▸ Что сделать
Напишите продолжение отрывка о фильме Джармуша «Страннее, чем рай», начиная сразу после его последней фразы.

▸ Выбранный отрывок

--------------------

На лице Евы постоянно написано недоверие ко всему, что она видит вокруг. Джармуш делает ее неосуществленные мечты (бог знает о чем) фигурой умолчания, прячет ее разочарование под ироническим равнодушием. Но даже ее уклончивые реплики говорят за себя. Из тесной комнаты Вилли она мечтает наконец-то уехать к тетушке Лотти в Кливленд, но и там вынуждена встречаться со скучным бородатым служащим бензоколонки и торговать ненавистными хот-догами. Американизированный Вилли и его партнер Эдди уже кажутся ей спасителями на фоне контролирующей каждый ее шаг тетушки Лотти, которая отказывается разговаривать по-английски. «Один год спустя» похож на второе действие пьесы театра абсурда – в «Страннее, чем рай» Джармуш явно испытал влияние Беккета и Пинтера, – поскольку после перемены места действия не меняется ничего, кроме погоды: Кливленд заметен снегом. Теперь Ева мечтает уехать во Флориду: там по меньшей мере тепло.
Журнал Film Comment, встретивший выход фильма с восторгом, сравнил его с перевернутым «Волшебником страны Оз»: куда бы ни шла Ева со своими спутниками по воображаемой дороге из желтого кирпича, изумруды оказываются цветными стеклами. Долгожданный «рай» – собственно, Флорида – встречает их дешевым мотелем и пустынным ветреным пляжем, на котором ни к чему темные очки, первым делом купленные Вилли в ближайшем сувенирном магазине. Вместо реальных открыточных пейзажей – пальма на картине в отеле да пальмовая ветвь в вазе. Теперь Еве мечтается о деньгах, которые позволят улететь отсюда подальше. Желательно куда-нибудь в Европу, только бы не в опостылевший Будапешт. Замкнутый круг.
Незаметно Джармуш уходит от критики Америки как таковой, делая стержнем своего фильма неудовлетворенность и бесприютность любого человека, почему-то поверившего обещаниям судьбы. Апатия заядлого игрока Вилли, зарабатывающего деньги на бегах, и суетливое возбуждение его оптимистичного товарища Эдди не имеют никакого отношения к эмиграции – Вилли родился в Будапеште, но предпочел забыть об этом, а Эдди – коренной американец, хотя и о Флориде, и о Кливленде знает исключительно понаслышке. Само устройство жизни мешает каждому из троих героев узреть рай, как бы они его себе ни представляли. Пресловутая американская (и любая другая) мечта так же недостижима, как «Запретная планета» из дурацкого фантастического фильма. Даже когда Ева, Вилли и Эдди приезжают полюбоваться большим озером в Кливленде, метель не дает им насладиться предположительно впечатляющим видом. Снег да снег кругом. Пейзаж определенно инопланетный, но никак не райский.

--------------------

▸ Извлеченные данные
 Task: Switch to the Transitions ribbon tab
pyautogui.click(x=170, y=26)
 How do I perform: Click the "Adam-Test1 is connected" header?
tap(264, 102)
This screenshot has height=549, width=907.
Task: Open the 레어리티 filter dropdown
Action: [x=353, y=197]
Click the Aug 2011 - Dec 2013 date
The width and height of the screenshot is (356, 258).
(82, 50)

--------------------

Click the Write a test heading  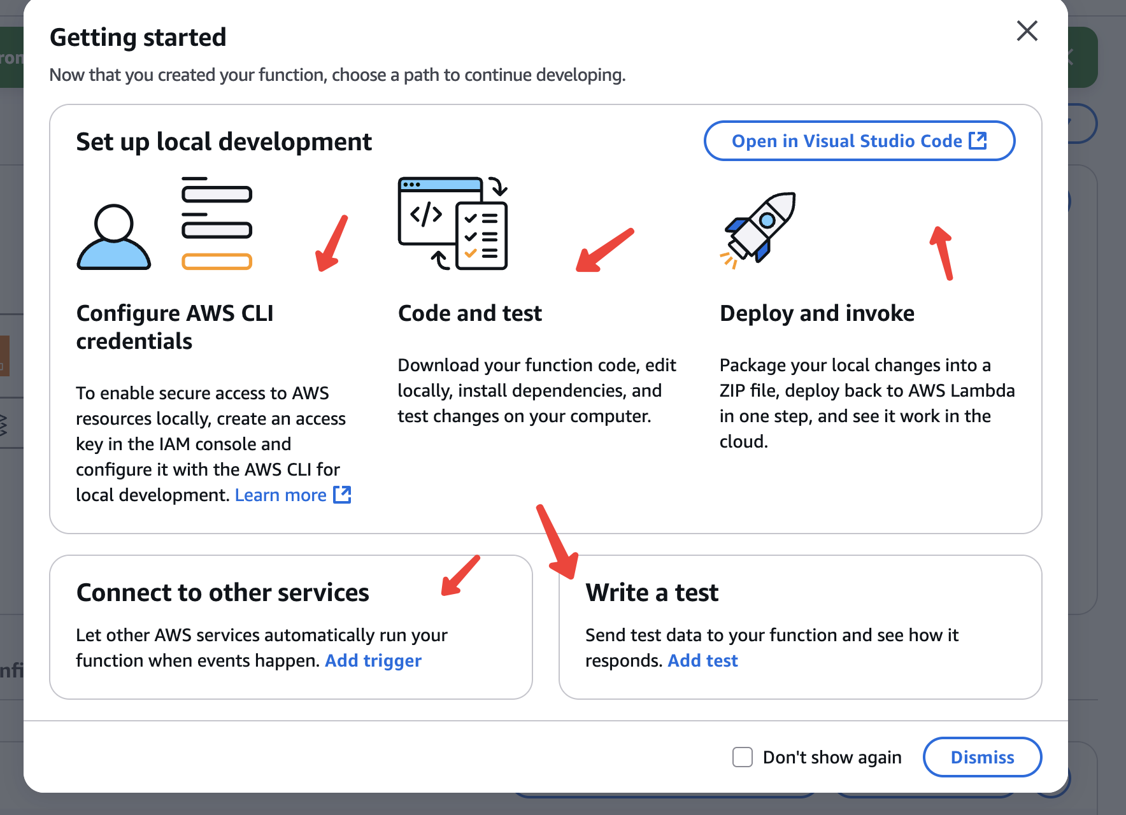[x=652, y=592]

--------------------

▸ Ответ к заданию
Несмотря на это, «Страннее, чем рай» не только разрушает стереотипный образ Америки, но и создает собственный, альтернативный. В нем различима поэзия обшарпанных задворок и низов, свободолюбивых отщепенцев и независимых маргиналов: та постиндустриальная страна, в которой вырос уроженец Акрона Джармуш. В ней он, по его собственным словам, видит и уродство, и красоту. А еще поэзия выбора собственной траектории, пусть у нее не будет финальной точки назначения (иначе какая же это свобода). Наконец, поэзия того самого заклятия, что наложил на Еву далекий и давний американский блюзмен: в свои первые часы в Нью-Йорке она идет по улице с магнитофоном, откуда доносится «I Put a Spell on You». Если Джармушу и дано заколдовать его приземленную, начисто лишенную прекраснодушия Америку, то лишь при помощи музыки.
Худощавый Джон Лури, сыгравший роль Вилли, уже писал музыку и играл на саксофоне в «Отпуске без конца». Ричард Эдсон, выступивший в третьей главной роли – неуверенного в себе Эдди, – тоже по профессии музыкант, он играл на ударных в первом альбоме Sonic Youth. И сама Эстер Балинт позже сделала музыкальную карьеру, записав две успешные пластинки. Джармуш верен себе: даже его актеры – чужестранцы в мире кинематографа. Их чудаковатая манера и нехватка профессионального бэкграунда превращены режиссером в неповторимый стиль. А необходимая музыкальность ритма картины, включающего не только звуковые фрагменты, но и паузы, гармонично отвечает кастингу. Саундтрек в фильме тоже парадоксальный. Саксофонист Лури написал нежную музыку для струнного квартета (ее исполняет Paradise Quartet, «Райский квартет») под влиянием квартетов Белы Бартока – хотя от своего венгерского имени Бела его персонаж все время отказывается. А саксофон при этом завывает в блюзе Хокинса, при звуках которого Вилли, герой Лури, всегда недовольно морщится.
Еще бы – ведь он прагматик. И если идет играть в карты, то заранее знает, что выиграет. Не то что Эдди (тоже, впрочем, шулер), мечтающий как-нибудь выиграть на бегах и верящий в свое предчувствие. Поэтому во Флориде они продувают все сбережения. Джармуш отдельно подчеркивает, что все его герои лишены каких бы то ни было амбиций, столь необходимых для достижения американской мечты, и даже вводит в фильм сцену, где Вилли и Эдди недружелюбно перебрасываются несколькими словами с человеком, ждущим автобуса, чтобы отправиться на работу – на завод. Они бы так точно не смогли.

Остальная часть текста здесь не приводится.